Starting point is 00:35:42 So in the persistent memory programming model, there's this function called optimized flush, which extends the sync. It's really pretty much the same as a sync, except that it allows you to list multiple ranges. The current sync semantics that are backward compatible only have one memory range. So in optimized flush, I can say I want to do a sync of all of these memory ranges. It's still not atomic, but it applies the sync semantics to multiple ranges. So the really nice thing would be if I had a remote-optimized flush,
Starting point is 00:36:20 which could do the same thing while hopefully minimizing network latency. However, today the problem is achieving remote durability. The way RDMA works is you don't know how far the write has gotten by the time you get a response to the write.
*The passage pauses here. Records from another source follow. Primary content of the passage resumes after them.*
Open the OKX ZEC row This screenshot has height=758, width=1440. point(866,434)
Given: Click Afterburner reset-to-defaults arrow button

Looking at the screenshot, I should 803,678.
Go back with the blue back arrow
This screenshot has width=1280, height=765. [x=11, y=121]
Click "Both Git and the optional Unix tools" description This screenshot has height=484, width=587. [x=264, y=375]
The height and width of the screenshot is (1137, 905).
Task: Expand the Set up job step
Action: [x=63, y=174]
If you surround it with a command response queue
Starting point is 00:36:38 and you send a command and then you do an RDMA interaction and then you get a response which is the way the whole thing was really conceived in the first place, that's well defined and you can do a lot of stuff that way. But that has a lot of round trips. Here all we want to do is blast
Starting point is 00:36:53 something over there and get it persistent by the time we get to the end of the sink and move on. How fast can we do that? So that's kind of the thought experiment here. And when you get to the remote side, even if your RDMA has made it to the remote RNIC on the other side, now how do you assure that it has made it all the way to the persistent memory on the other side? And it turns out in today's processor architecture, you have to go through the processor in order to get
Starting point is 00:37:21 from PCI, where the RNM is connected to the memory. Who is going to make sure that anything the processor did on that path caching wise is in fact flushed? Well, there are some configuration things you can do and I think there's a talk later tomorrow where some of that type of stuff may be described.
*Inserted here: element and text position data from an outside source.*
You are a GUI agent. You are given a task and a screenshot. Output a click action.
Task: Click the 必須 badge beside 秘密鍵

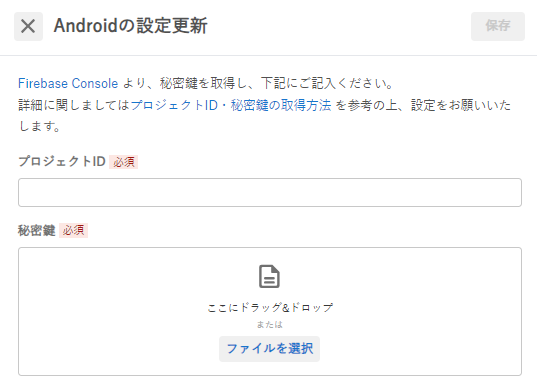pyautogui.click(x=73, y=230)
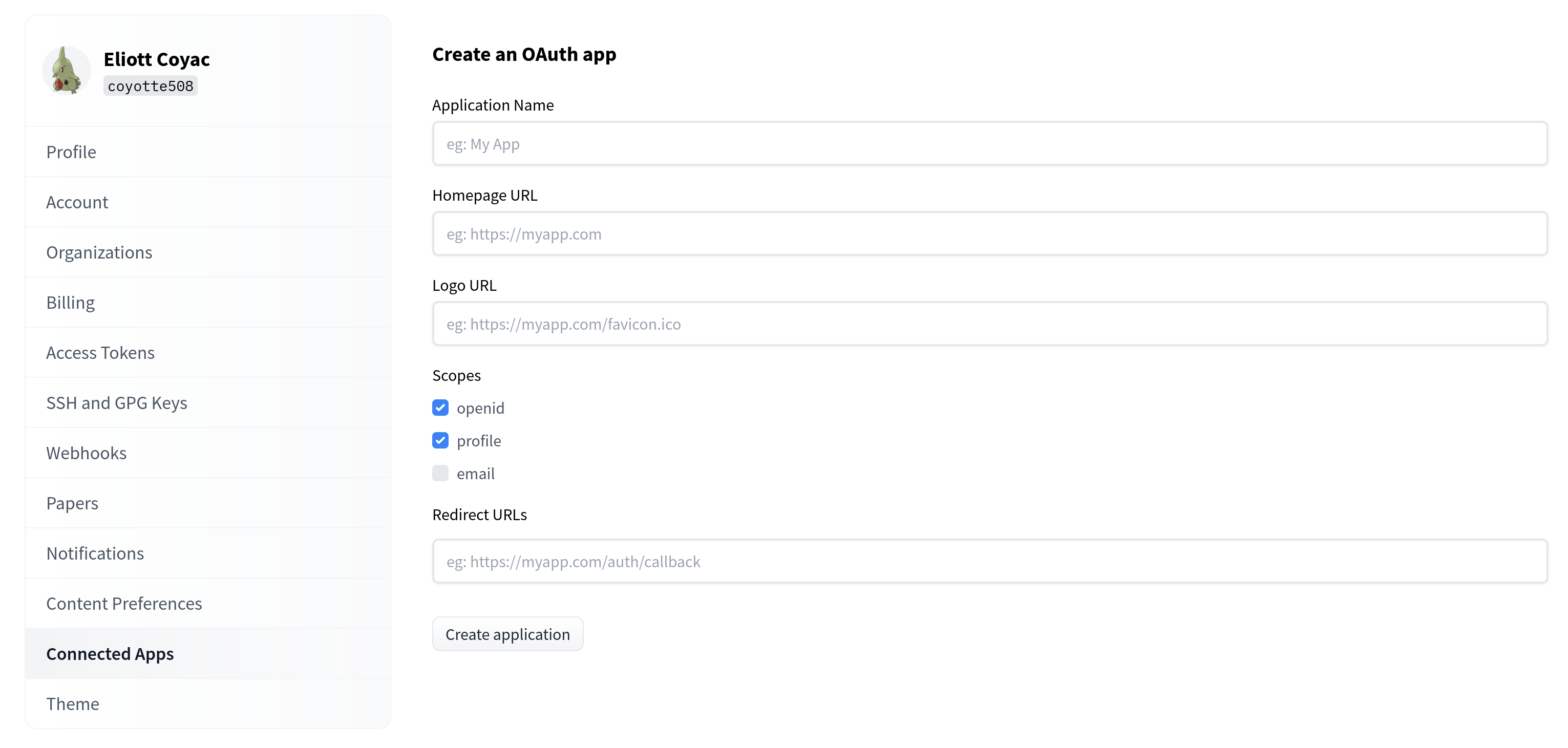Uncheck the openid scope checkbox
This screenshot has width=1568, height=748.
click(x=440, y=408)
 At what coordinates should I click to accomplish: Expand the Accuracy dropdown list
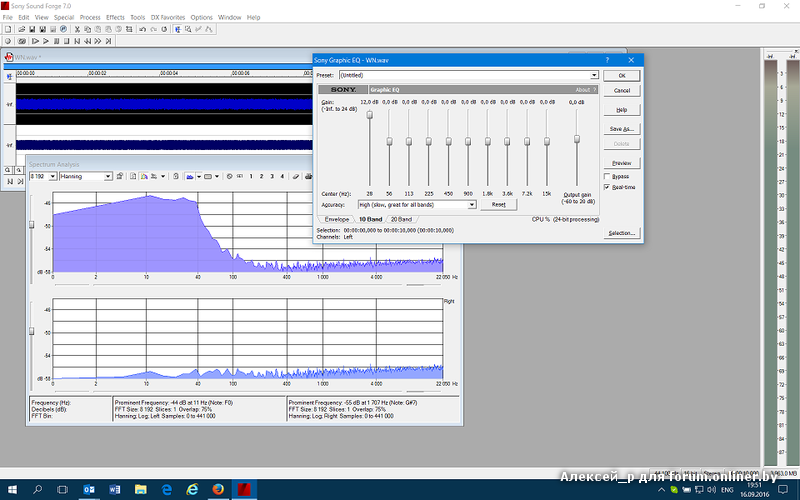coord(471,204)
Starting point is 00:37:43 But ideally we would want to be able to say, get this RDMA right flush to persistent memory, just like you did on the optimized flush locally. But you would like to do that as efficiently as possible remotely. Today, you have to interrupt the processor to do that, unless you've used some configuration options that may also be architecture specific.
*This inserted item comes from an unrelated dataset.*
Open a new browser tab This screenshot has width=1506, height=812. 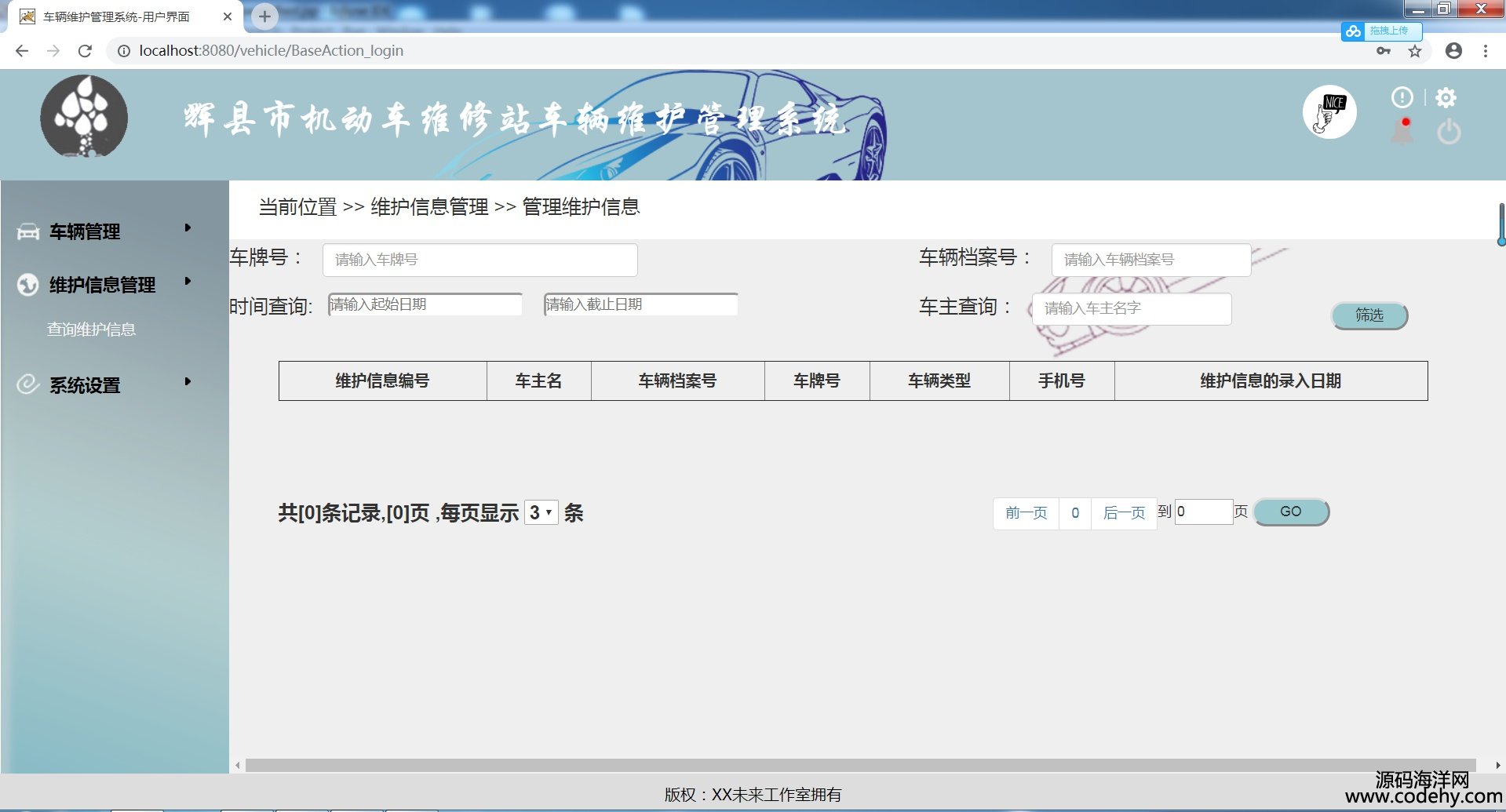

Starting point is 00:38:06 So exploring that space about how to achieve remote durability is kind of the first order requirement here. There has been a proposal of a new RDMA completion type in the stack, the RDMA protocol stack library. And this new completion type would delay the RDMA completion until the data is, in fact, persistent in the remote domain. So this is now becoming a sort of industry-recognized problem, to say how do we do efficient remote durability in order to manage high availability for persistent memory. So people are starting to pitch in.
Starting point is 00:38:56 The industry is starting to innovate as only it can in terms of how to solve this problem. So even if you do solve that problem, we still have this order issue, the lack of order statement or semantics in sync. So if you think of it at the application level, you want to recover from failure, you're going to have to have both robust local and remote error handling to do that. the application ends up having to be aware of how to recover from data that was retrieved from another node. And it comes back to that same ordering problem.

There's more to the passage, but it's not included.